Exercise requirements —
Write out exactly the lines from the first line of the records below through the line that contains "Image resolution: width=1365", and stop there.

Input data —
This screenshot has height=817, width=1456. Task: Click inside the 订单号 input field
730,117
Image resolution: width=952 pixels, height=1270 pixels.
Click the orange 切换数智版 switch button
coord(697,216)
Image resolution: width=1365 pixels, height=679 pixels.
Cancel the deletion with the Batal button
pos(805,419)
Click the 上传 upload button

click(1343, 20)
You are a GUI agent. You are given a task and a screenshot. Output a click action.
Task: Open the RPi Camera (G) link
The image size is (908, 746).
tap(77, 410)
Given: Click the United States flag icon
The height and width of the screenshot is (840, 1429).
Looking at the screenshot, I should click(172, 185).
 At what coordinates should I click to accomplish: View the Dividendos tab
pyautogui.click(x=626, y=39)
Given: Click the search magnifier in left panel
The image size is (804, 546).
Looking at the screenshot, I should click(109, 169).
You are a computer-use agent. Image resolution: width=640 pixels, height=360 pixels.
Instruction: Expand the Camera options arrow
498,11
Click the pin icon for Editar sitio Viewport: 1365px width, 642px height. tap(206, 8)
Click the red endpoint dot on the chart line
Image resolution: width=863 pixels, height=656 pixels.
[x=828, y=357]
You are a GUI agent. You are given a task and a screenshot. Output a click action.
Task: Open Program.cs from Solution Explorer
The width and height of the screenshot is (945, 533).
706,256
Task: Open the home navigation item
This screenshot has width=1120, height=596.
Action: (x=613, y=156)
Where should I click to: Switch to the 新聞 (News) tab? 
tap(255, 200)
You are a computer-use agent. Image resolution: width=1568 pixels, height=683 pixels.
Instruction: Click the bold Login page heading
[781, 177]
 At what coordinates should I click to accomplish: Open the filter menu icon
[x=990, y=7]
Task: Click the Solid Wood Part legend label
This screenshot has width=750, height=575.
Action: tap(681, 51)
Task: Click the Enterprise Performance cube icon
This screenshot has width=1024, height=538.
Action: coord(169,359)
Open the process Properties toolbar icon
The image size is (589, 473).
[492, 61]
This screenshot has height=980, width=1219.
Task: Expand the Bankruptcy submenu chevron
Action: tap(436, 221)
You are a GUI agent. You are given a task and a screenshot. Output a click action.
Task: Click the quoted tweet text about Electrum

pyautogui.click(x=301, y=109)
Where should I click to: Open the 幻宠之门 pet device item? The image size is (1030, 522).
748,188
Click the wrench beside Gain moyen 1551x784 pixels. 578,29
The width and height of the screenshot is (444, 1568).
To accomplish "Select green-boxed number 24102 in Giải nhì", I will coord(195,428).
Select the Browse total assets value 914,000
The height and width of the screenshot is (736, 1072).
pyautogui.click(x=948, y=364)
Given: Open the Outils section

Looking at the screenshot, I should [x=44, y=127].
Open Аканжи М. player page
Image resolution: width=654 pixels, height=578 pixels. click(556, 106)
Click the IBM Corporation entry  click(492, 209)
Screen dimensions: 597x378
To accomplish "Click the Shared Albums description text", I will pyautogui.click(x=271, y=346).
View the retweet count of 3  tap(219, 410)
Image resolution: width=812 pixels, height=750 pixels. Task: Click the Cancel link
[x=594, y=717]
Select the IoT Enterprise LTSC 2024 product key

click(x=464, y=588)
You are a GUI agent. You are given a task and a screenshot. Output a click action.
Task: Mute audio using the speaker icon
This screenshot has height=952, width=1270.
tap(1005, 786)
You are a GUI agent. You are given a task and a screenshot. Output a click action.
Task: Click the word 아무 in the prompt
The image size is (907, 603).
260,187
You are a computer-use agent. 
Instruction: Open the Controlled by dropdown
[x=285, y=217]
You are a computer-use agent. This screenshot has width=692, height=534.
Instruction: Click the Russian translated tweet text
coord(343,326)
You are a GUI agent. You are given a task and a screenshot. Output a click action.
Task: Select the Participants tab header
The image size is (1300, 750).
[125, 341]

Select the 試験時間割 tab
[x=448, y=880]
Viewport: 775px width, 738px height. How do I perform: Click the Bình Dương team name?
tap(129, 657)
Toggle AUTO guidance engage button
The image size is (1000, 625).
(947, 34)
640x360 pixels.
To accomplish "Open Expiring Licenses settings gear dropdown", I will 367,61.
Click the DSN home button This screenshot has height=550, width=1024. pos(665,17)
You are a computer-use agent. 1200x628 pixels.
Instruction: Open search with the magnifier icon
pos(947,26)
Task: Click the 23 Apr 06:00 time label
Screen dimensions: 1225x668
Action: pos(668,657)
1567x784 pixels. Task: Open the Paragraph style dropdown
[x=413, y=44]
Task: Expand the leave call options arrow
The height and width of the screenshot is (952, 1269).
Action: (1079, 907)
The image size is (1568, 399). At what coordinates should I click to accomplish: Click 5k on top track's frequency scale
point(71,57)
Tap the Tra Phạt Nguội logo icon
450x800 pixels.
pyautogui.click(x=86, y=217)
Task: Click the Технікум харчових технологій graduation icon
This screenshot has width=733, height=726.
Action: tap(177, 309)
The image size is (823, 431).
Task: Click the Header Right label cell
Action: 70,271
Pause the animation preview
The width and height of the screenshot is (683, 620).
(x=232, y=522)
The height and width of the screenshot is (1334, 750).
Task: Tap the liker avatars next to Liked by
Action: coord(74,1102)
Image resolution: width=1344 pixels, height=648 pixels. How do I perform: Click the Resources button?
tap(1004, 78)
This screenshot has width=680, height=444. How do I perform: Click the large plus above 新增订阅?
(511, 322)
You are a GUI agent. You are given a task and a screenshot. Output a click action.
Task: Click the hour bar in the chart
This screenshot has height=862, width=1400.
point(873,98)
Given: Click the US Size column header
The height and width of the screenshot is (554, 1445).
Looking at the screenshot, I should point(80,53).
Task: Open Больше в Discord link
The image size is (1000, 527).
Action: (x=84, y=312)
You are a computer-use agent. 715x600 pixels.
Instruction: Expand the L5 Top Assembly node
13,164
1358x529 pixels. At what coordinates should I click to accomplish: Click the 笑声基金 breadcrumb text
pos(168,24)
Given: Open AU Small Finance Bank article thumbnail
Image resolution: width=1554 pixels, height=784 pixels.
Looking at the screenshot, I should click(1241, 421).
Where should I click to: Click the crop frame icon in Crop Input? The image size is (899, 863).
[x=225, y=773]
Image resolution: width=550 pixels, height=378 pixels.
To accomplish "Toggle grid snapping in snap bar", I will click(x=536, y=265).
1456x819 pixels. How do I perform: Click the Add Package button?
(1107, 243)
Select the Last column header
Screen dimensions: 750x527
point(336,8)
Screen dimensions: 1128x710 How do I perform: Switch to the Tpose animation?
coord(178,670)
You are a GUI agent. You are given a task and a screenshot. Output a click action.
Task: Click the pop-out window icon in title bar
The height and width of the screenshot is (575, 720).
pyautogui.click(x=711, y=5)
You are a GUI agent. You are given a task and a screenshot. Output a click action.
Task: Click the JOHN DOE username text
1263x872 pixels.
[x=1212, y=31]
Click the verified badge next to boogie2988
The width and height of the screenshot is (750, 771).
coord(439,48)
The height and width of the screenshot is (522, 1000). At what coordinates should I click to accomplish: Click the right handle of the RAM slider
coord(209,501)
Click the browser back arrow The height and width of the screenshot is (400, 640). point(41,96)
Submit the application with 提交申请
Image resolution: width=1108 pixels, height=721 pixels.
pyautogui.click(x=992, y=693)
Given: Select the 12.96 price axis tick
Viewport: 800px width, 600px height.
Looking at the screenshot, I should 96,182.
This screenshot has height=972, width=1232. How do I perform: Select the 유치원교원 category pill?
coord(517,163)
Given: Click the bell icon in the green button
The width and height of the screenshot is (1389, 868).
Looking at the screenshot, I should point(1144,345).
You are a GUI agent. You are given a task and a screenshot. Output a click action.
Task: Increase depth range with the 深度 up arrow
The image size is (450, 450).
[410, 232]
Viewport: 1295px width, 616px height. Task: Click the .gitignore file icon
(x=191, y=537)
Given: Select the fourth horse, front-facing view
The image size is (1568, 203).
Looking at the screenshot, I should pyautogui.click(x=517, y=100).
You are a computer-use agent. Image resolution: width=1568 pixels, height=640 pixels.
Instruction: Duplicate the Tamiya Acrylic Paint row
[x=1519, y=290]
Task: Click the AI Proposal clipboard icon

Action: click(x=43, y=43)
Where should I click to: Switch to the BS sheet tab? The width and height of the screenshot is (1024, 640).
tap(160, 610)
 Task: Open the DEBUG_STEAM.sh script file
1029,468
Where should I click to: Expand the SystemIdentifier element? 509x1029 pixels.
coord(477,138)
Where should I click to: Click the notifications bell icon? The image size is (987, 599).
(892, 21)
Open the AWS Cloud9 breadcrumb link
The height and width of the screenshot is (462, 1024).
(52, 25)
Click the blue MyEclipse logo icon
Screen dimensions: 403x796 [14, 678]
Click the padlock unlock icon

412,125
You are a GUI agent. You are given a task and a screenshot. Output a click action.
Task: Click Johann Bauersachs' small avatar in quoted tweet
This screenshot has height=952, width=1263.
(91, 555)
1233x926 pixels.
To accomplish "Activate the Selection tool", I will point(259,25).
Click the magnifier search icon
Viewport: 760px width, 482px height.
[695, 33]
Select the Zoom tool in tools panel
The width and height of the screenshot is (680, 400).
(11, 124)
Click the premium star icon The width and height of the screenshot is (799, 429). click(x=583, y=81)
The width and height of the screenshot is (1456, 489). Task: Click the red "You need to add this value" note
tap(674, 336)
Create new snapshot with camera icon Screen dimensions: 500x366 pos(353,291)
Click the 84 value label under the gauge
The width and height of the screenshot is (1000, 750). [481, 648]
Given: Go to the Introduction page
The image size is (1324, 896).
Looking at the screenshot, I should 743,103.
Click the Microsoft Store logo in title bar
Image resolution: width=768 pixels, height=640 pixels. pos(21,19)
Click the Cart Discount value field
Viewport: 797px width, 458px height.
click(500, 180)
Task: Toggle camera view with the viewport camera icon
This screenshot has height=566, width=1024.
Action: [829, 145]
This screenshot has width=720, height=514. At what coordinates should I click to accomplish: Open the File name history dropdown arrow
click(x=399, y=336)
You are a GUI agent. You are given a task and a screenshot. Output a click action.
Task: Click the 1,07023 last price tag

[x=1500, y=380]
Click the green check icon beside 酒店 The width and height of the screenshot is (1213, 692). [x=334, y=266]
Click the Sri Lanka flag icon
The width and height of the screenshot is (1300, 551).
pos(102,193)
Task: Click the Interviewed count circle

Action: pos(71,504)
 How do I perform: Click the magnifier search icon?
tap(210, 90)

Response to this exercise —
This screenshot has height=817, width=1456. Task: Click inside the 订单号 input field
730,117
Image resolution: width=952 pixels, height=1270 pixels.
Click the orange 切换数智版 switch button
coord(697,216)
Image resolution: width=1365 pixels, height=679 pixels.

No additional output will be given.